Work to be completed
All that is needed is the lines from the one containing "883x510 pixels." through the end of the listing, printed exactly, with no pictures among them.

Given records
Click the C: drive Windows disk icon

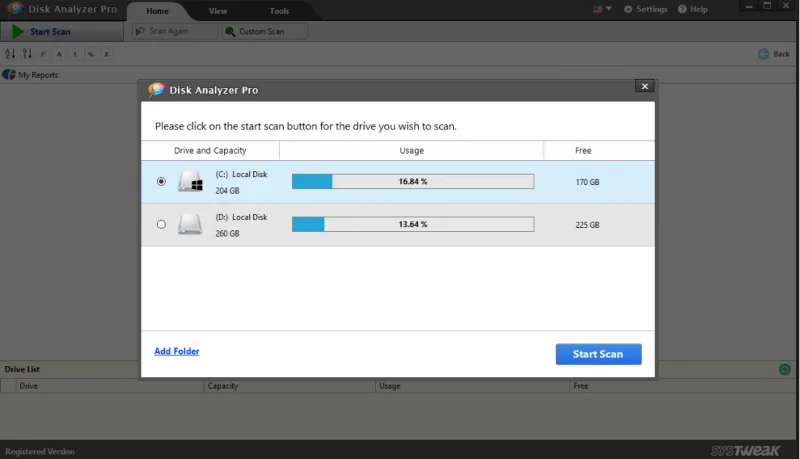coord(190,182)
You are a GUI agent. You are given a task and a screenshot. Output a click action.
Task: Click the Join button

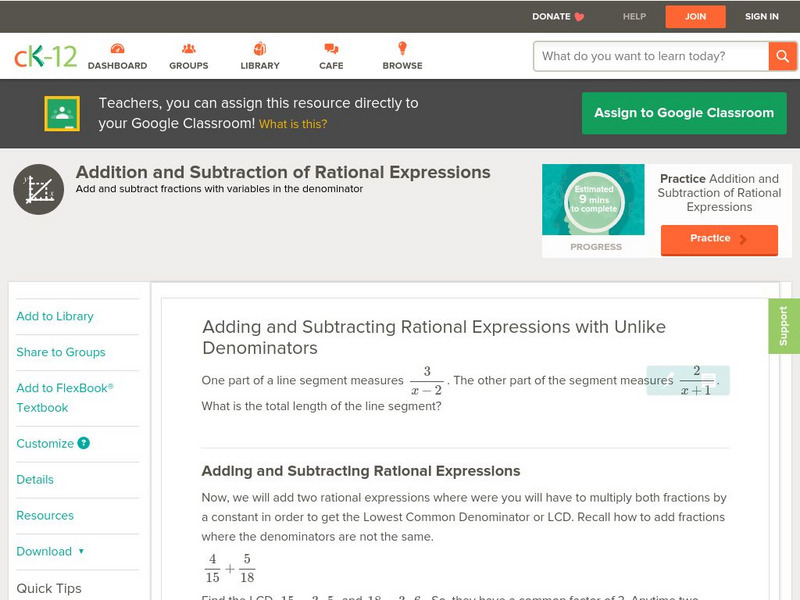695,16
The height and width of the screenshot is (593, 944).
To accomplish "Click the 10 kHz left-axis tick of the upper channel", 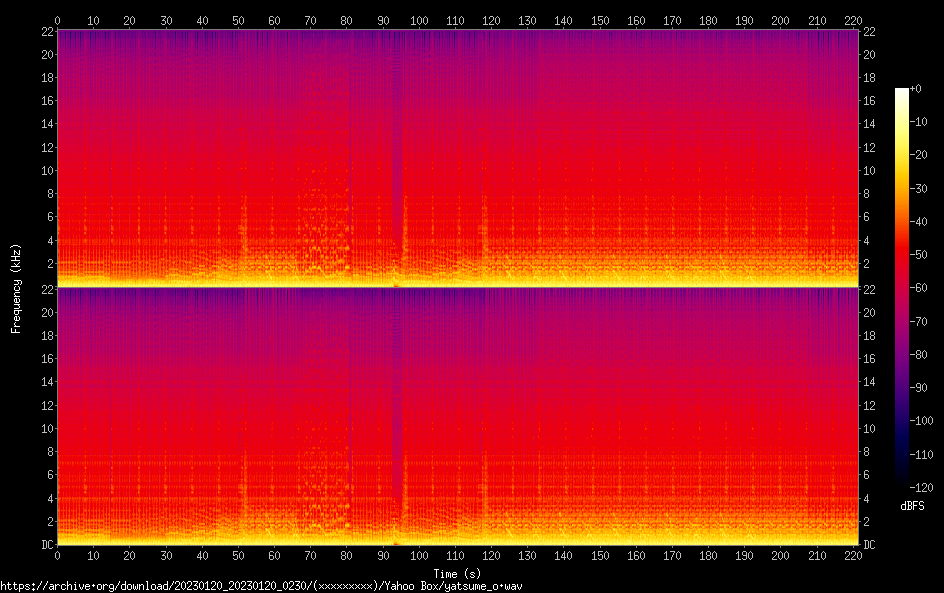I will tap(45, 170).
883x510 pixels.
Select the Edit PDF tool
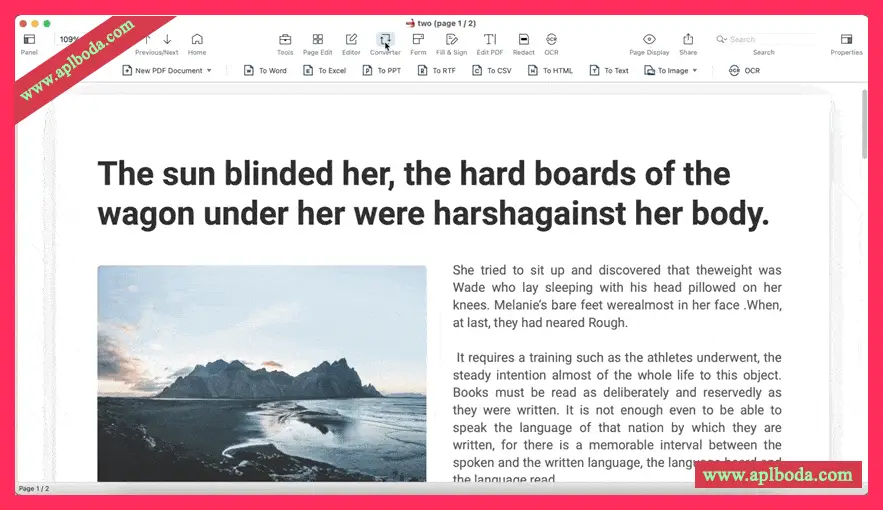pyautogui.click(x=490, y=40)
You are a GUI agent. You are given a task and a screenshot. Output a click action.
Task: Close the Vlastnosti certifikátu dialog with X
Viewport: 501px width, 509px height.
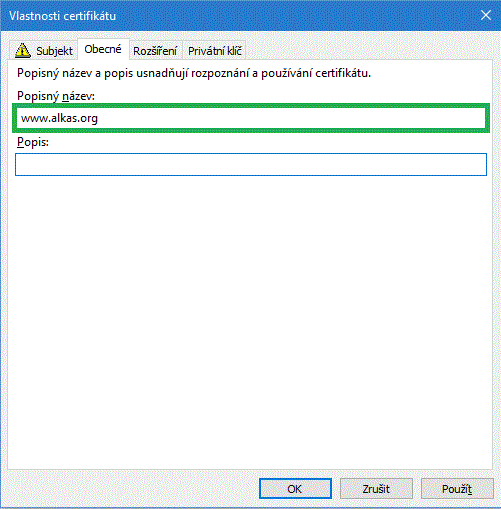(486, 15)
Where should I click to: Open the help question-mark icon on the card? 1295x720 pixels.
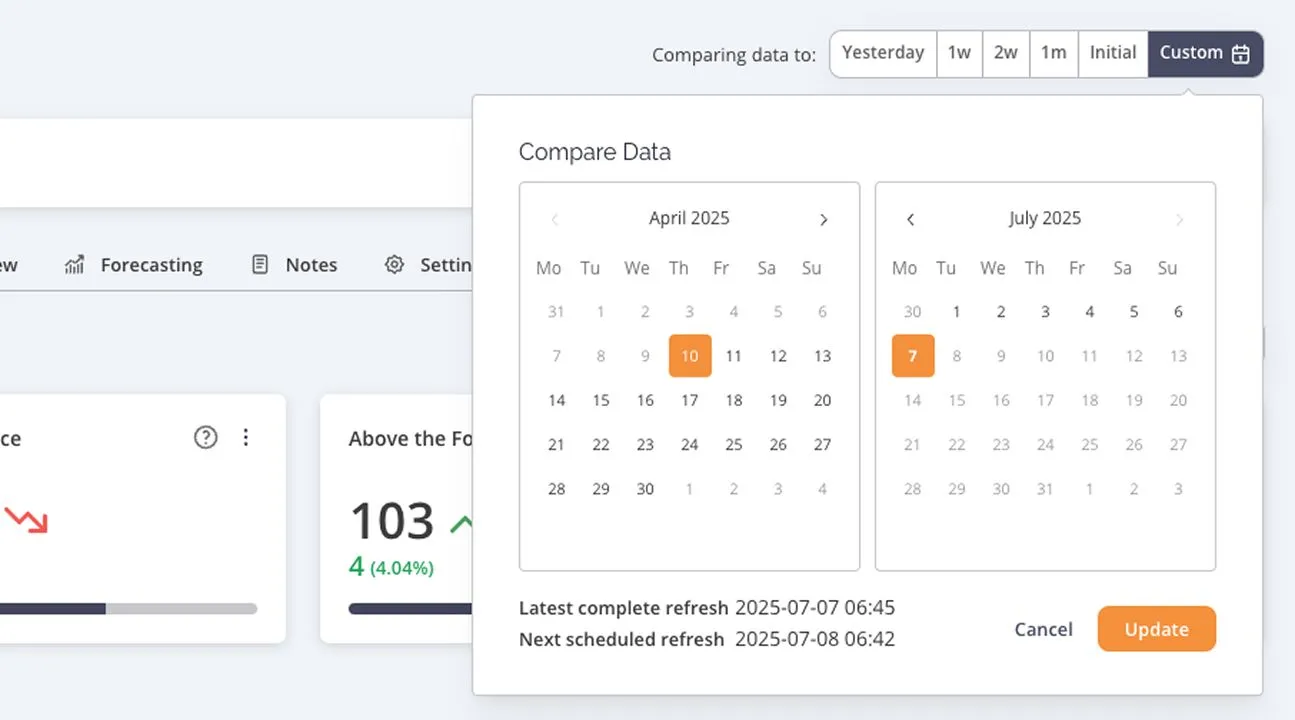[x=205, y=437]
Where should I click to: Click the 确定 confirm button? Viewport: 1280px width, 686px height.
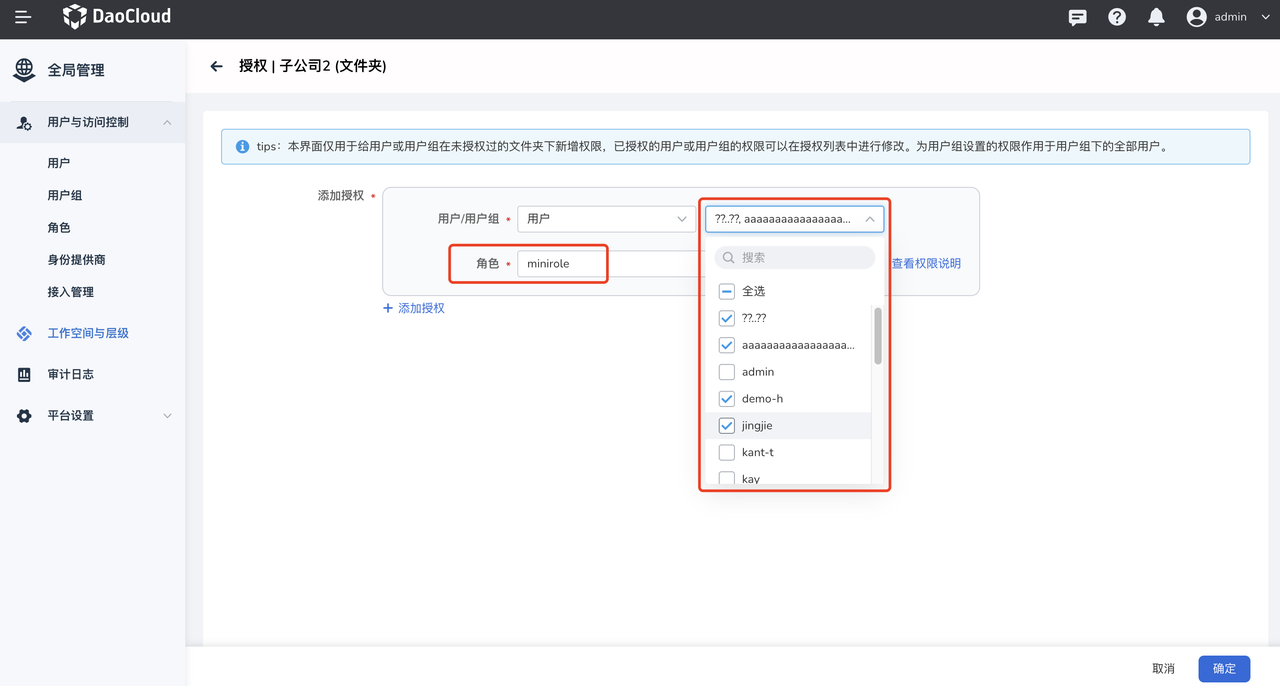point(1223,668)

Result of this exercise
883x510 pixels.
Select the Edit PDF tool
pyautogui.click(x=490, y=40)
You are a GUI agent. You are given a task and a screenshot. Output a click action.
Task: Close the Vlastnosti certifikátu dialog with X
Viewport: 501px width, 509px height.
(486, 15)
Where should I click to: Open the help question-mark icon on the card? 1295x720 pixels.
[x=205, y=437]
Where should I click to: Click the 确定 confirm button? Viewport: 1280px width, 686px height.
point(1223,668)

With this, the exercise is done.